11Une troisième catégorie d’œuvres a pour point de départ l’Île de Beauté et la rêverie qu’elle inspire au compositeur. Cette île se fait Île de Lumière41 chez Marcel Pagnol et Île d’Amour42 chez Maurice Cam. H. Tomasi a écrit la musique de ces deux films43, le second ayant son ami le chanteur T. Rossi44 comme acteur principal. Parmi ses autres compositions, retenons les Paysages45 pour piano qui sont des « paysages cyrnéens », Cyrnos46, poème symphonique pour orchestre et piano principal, l’envoutante Paghiella47, sérénade cyrnéenne, pour violon et piano, écrite pour son ami d’enfance, le violoniste Zino Francescatti48, le Divertimento Corsica49, pour trio d’anches, les Impressions Cyrnéennes50, pour orchestre ou bien encore dans un registre plus intimiste Le Petit Chevrier corse51.
12Une composition, quant à elle, a un statut particulier dans l’œuvre d’H. Tomasi. C’est l’opéra Sampiero Corso52. Retraçant quelques-uns des épisodes marquants de la vie du libérateur de l’île au xvie siècle, il fait, en quelque sorte, la synthèse de tout ce qui se rapporte à la Corse dans l’œuvre de ce compositeur.
La chanson traditionnelle corse
13Hormis les mélodies populaires harmonisées, arrêtons-nous maintenant sur quelques grandes compositions d’H. Tomasi et regardons le rôle que tiennent la Corse et sa chanson traditionnelle à l’intérieur de celles-ci.
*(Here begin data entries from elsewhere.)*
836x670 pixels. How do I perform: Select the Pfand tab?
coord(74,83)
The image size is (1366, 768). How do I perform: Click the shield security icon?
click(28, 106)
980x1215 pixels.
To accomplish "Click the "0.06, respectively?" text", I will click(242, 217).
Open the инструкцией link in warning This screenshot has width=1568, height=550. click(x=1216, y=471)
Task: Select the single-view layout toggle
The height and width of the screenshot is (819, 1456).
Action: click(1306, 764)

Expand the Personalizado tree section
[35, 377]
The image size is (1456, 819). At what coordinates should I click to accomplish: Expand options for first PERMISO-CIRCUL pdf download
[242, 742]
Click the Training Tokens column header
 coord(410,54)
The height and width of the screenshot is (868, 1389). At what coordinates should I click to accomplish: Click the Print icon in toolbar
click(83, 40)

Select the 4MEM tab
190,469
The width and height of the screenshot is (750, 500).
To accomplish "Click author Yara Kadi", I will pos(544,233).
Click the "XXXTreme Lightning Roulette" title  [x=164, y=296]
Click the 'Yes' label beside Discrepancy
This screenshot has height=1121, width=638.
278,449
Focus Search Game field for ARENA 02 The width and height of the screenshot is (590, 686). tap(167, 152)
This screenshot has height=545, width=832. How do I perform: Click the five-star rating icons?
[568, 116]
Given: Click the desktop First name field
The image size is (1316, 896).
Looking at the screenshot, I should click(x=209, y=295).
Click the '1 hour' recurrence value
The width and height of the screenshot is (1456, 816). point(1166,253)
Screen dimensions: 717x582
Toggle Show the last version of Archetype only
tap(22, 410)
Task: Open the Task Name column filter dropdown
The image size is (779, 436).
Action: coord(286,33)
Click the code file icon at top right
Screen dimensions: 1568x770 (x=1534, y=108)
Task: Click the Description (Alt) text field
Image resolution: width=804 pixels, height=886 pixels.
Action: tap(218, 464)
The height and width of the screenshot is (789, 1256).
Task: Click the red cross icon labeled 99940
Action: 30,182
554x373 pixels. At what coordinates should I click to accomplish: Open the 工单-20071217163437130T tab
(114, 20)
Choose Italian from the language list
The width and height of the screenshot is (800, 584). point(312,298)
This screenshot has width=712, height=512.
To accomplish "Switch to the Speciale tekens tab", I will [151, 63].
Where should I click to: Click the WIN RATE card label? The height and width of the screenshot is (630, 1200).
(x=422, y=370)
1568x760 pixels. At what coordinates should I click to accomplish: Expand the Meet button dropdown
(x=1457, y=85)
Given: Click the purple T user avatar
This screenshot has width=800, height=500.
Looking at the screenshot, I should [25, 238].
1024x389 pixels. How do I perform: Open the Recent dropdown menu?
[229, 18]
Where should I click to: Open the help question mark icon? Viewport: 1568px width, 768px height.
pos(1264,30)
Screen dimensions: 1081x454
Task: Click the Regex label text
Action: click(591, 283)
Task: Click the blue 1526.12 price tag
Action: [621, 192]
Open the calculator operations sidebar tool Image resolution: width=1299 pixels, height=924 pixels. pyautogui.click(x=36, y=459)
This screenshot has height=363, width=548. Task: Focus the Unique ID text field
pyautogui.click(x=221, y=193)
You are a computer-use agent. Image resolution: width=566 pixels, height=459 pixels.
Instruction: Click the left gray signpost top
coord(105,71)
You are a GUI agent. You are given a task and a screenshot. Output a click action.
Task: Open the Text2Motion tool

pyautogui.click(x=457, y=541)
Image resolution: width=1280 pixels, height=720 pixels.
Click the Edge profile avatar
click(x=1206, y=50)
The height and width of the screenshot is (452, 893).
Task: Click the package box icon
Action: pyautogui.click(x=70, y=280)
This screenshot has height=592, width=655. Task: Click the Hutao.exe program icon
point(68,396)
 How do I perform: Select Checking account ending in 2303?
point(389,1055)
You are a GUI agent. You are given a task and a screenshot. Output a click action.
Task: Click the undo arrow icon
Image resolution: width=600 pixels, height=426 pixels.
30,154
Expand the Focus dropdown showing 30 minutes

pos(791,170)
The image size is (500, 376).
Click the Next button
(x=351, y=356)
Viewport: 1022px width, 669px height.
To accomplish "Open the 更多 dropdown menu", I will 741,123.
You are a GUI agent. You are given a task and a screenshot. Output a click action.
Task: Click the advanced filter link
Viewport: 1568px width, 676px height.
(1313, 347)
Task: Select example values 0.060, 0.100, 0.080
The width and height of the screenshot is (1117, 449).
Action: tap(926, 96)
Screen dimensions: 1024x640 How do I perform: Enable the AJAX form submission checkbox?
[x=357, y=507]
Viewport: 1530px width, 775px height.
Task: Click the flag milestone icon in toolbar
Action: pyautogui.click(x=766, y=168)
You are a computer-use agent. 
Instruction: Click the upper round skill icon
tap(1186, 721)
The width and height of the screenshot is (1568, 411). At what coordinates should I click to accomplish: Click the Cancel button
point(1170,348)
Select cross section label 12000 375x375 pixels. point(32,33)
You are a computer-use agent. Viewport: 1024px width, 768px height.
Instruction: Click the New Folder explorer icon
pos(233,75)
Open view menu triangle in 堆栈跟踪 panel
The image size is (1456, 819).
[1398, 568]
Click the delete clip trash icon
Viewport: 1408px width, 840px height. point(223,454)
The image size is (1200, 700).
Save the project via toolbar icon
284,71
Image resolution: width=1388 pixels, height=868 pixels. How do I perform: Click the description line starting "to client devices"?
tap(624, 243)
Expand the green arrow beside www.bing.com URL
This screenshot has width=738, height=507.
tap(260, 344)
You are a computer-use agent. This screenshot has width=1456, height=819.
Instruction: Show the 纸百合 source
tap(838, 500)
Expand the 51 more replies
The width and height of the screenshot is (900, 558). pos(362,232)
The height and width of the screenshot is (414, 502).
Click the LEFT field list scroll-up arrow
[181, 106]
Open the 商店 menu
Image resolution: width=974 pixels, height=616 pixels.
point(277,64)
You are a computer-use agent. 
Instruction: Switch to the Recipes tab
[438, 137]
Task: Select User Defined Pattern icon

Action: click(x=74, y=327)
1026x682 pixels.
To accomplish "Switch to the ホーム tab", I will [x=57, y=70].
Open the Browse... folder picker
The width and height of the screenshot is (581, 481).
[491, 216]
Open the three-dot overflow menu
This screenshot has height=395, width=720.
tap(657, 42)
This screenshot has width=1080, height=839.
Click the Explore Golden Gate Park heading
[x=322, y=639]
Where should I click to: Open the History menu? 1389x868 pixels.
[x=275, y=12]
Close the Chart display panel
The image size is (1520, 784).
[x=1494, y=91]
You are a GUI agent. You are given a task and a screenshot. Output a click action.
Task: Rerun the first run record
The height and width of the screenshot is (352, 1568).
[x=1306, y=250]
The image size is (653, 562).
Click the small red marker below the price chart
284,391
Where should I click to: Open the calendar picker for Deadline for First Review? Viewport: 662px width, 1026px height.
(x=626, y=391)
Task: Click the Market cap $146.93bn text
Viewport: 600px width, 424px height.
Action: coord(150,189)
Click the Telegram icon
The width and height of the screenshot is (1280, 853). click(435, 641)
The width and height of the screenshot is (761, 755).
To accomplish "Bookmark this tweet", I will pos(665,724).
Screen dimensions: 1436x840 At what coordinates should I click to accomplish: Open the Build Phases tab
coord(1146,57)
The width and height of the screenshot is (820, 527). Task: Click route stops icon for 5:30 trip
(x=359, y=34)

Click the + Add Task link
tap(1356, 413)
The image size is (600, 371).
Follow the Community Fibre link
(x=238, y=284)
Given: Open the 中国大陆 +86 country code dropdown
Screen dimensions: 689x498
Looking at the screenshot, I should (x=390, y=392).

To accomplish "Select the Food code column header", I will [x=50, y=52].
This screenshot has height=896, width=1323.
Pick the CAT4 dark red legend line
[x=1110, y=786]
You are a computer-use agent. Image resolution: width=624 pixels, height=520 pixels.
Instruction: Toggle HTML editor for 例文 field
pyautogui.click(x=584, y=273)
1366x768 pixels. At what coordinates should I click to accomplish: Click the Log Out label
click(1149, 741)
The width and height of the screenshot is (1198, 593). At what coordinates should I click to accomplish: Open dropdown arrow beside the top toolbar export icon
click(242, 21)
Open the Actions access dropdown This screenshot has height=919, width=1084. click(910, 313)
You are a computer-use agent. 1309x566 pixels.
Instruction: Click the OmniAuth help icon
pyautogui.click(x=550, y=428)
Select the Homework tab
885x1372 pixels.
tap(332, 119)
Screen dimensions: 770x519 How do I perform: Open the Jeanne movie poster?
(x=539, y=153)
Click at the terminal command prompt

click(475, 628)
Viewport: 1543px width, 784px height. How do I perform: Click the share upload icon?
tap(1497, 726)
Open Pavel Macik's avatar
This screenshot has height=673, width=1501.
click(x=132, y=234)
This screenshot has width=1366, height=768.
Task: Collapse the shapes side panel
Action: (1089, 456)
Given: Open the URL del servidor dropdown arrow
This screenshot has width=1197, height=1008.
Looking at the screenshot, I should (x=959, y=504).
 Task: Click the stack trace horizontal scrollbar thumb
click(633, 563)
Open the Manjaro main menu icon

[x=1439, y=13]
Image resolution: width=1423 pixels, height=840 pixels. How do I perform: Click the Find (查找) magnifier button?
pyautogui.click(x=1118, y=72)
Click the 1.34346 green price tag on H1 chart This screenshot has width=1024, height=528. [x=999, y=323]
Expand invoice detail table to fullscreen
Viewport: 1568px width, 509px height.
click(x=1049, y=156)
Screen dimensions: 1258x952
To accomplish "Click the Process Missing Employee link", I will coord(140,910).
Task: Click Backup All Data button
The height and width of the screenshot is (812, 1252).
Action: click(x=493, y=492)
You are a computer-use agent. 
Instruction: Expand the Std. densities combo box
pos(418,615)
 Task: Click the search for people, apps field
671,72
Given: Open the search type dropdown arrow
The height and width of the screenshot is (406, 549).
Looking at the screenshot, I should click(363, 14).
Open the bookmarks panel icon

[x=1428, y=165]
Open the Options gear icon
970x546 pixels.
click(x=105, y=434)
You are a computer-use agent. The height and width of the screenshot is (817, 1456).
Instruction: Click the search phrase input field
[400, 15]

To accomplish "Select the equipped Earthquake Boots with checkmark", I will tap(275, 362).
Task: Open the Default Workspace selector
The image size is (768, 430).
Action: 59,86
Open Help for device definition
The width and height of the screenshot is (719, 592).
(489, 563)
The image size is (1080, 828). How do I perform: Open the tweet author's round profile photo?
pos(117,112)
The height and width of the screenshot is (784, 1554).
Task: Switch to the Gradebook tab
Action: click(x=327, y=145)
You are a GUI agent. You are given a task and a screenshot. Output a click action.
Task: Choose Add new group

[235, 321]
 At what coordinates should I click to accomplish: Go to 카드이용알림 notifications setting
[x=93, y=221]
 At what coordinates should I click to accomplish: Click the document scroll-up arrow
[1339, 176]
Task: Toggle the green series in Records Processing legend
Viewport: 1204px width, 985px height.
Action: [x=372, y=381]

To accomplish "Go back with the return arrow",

Pour cela, nous nous appuierons essentiellement sur les ouvrages de X. Tomasi, qui représentaient sa première source de connaissance de ce folklore53. Précisons que notre propos n’est pas de faire ici un travail musicologique sur la chanson traditionnelle corse, que ce soit sur les diverses origines des mélodies, sur leurs différentes variantes (texte, musique), de même que sur la paternité de certaines transcriptions, mais de voir comment ce corpus avec lequel il est entré en contact grâce à son père a nourri son œuvre musicale.
Musique de chambre
14C’est en 1925 qu’H. Tomasi compose ses Variations sur un thème corse. Cette œuvre pour quintette à vent est écrite alors qu’il est encore élève au Conservatoire de Paris, deux ans avant l’obtention de son Premier Second Grand Prix de Rome.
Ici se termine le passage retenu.